[Stored data entries]
= Beginning of Section =

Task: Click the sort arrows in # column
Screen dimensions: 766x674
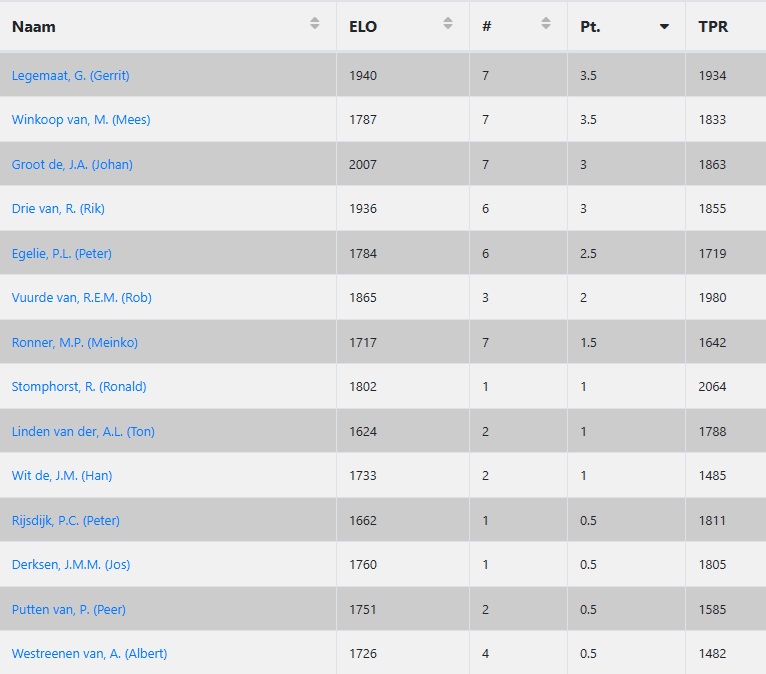Action: 546,23

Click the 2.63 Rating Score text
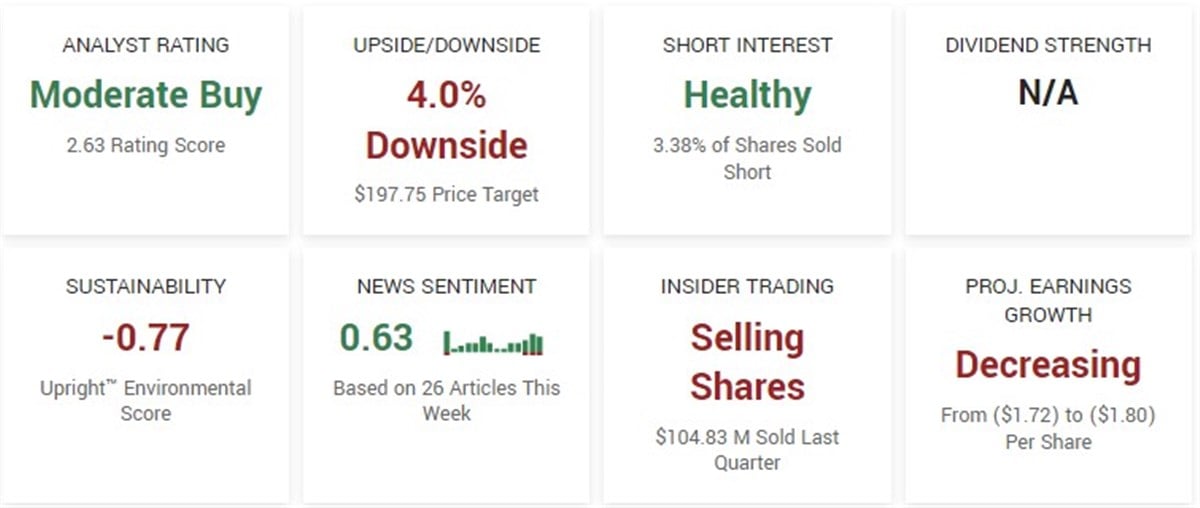[x=146, y=145]
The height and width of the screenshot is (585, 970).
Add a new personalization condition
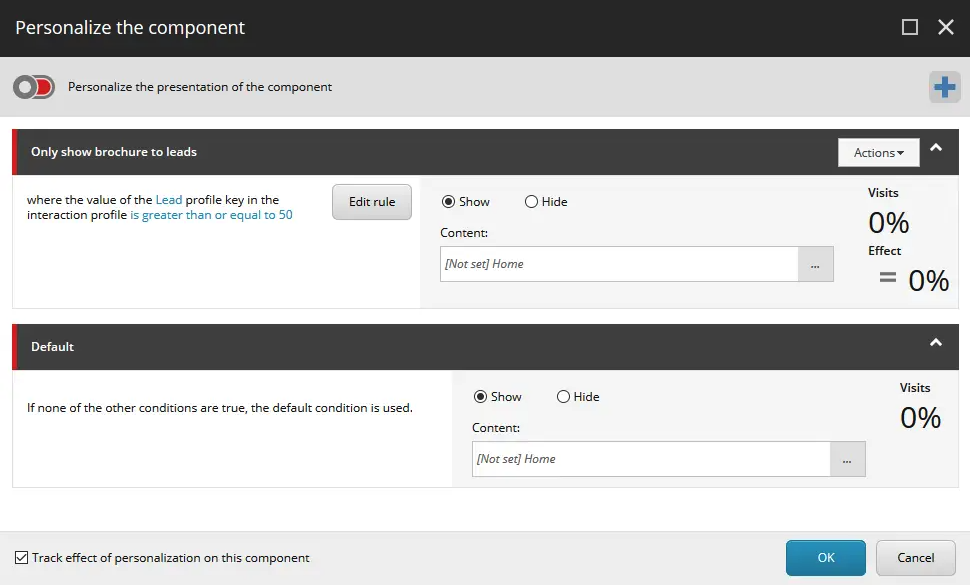(x=944, y=87)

= End of Section =

▶ HOW TO COMPLETE THIS TASK
Set down the data above word for word, leaving every picture out.

▶ WORKED SOLUTION
Task: Click the sort arrows in # column
Screen dimensions: 766x674
Action: 546,23

Click the 2.63 Rating Score text
[x=146, y=145]
The height and width of the screenshot is (585, 970).
Add a new personalization condition
(x=944, y=87)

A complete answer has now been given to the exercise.